This brings out the Grammar Nazi in me. The GOP didn’t trade “working-class whites for suburbanites in 2016.” That’s putting it backwards. The GOP traded something it had (suburbanites) for something that had long belonged to the Democrats: working-class whites.

But in truth, Republicans don’t have to choose between those two groups. They just have to keep the promises they made to the country as a whole. Fascination with group identity, after all, is a hallmark of Democrats.

Under President Donald Trump’s leadership, we haven’t done too badly in that regard. America’s economy is booming, incomes are rising, we’re a fossil-fuels powerhouse, we’re holding the line against gun control, and we’re adding originalist judges to the federal bench by the dozens. Even “The Wall” is being built, bit by little bit.

So why is the GOP struggling, and often failing, to hold its own in suburbia?

Let’s look at one point where the party has fallen far short of its promises. Among the vows we haven’t kept is this one: “I have a message for all of you: The crime and violence that today afflicts our nation will soon—and I mean very soon—come to an end.”

I’ve quoted that passage from Trump’s nomination acceptance speech many times before, and readers who have been following my work at American Greatness may perhaps, at this point, be throwing up their hands and saying: “There he goes again!”

But is there any demographic in this country where people don’t want to see crime and violence come to a sudden end? Only on the extreme Left—a sinister region to which Democratic activists and politicians increasingly are drawn—do criminals have prestige and cops get treated as enemies.

That is not where suburbia lives. No swing voter sees law and order in that way, and an enormous number of the very folks for whom the Left presumes to speak don’t see it that way either.

Look at how the Pew Research Center breaks down how people answer one key question in the law enforcement picture: “Do you favor the death penalty for persons convicted of murder?”

Its poll, conducted last year, found that supporters outnumbered opponents, 54 percent to 39 percent. Most Americans over 30 years old favored the death penalty, as did majorities of men, whites, Republicans, independents, college graduates, and Christians both Protestant and Catholic. A plurality of women (46-45) favored it, as did Americans under 20 and those with no religious affiliation. (Those last two groups, it should be noted, are especially susceptible to politically correct indoctrination, yet they haven’t gone completely P.C. on this issue.)

Added together, those voters comprise much more than just “working class whites.” Indeed, a great many of them may be observed in their native habitat: Deepest, darkest suburbia.

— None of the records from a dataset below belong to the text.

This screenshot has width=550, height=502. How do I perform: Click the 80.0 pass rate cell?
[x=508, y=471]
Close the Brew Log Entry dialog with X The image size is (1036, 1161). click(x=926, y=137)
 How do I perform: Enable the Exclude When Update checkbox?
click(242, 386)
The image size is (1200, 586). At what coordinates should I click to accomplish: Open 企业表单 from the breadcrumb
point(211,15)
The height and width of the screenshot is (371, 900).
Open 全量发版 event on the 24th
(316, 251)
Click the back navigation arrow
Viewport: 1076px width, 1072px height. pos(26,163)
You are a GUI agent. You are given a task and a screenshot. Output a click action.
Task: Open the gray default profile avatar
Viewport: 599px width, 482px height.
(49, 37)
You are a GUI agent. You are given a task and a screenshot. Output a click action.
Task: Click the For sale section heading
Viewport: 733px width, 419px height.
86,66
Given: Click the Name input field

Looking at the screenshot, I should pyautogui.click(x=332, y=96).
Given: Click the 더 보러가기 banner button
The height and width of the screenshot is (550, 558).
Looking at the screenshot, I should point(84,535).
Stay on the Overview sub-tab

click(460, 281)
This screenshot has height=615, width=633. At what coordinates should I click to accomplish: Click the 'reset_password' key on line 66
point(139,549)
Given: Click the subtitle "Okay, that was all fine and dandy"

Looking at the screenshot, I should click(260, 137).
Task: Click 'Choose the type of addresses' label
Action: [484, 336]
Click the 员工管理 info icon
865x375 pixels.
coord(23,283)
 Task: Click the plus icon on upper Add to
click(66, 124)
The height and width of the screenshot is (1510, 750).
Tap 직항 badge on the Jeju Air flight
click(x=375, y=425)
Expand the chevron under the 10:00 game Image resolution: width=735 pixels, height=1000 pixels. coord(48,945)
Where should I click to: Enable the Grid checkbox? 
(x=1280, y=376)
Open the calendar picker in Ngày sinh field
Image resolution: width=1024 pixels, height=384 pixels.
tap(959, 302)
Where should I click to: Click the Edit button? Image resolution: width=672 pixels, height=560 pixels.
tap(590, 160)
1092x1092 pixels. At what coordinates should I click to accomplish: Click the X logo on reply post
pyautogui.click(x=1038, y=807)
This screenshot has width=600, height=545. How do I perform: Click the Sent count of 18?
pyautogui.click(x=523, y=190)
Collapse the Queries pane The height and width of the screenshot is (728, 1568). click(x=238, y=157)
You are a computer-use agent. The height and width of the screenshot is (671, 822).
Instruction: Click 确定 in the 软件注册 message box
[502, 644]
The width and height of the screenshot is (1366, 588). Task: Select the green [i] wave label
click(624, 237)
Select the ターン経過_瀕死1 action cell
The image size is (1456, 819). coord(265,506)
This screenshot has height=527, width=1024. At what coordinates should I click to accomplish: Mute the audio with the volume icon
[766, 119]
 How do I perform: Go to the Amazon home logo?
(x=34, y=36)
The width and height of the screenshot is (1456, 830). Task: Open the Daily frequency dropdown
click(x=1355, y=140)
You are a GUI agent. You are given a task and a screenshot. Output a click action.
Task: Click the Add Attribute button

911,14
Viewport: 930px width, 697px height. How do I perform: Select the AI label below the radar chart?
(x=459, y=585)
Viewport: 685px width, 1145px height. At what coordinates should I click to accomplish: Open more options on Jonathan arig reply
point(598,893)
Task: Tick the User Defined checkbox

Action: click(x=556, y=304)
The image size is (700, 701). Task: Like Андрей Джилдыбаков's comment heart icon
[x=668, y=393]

Only Democrats, blacks, Hispanics, and people with post-graduate degrees came down in opposition to the death penalty, and substantial minorities of those four groups (35, 36, 47, and 42 percent, respectively) were in favor of it.

A recent Gallup poll likewise finds a majority (56 to 41 percent) in favor—and this despite the fact that, in that same poll, Americans by a 2-1 margin don’t believe the death penalty deters murder.

That last finding signifies a lot. Imagine what the margin of support would be if more Americans were aware of the substantial body of evidence suggesting that death does in fact deter! Would people be willing to continue sparing murderers’ lives, knowing that by doing so they very likely are condemning future victims to die at the hands of future murderers?

I’ve written about this issue here and here, citing chapter and verse. In the former of those two pieces, I wrote:

On deterrence, the burden of proof rests not with those who affirm it but with those who deny it. If a reasonable possibility exists that executions actually carried out will deter some murders, then the people put at risk by our failure to enforce the death penalty far outnumber the death row inmates who are the focus of so much concern among capital punishment’s opponents. The ones put at risk are the hundreds of thousands of innocent men, women, and children who will fall victim to criminal violence tomorrow, next year and on into the future.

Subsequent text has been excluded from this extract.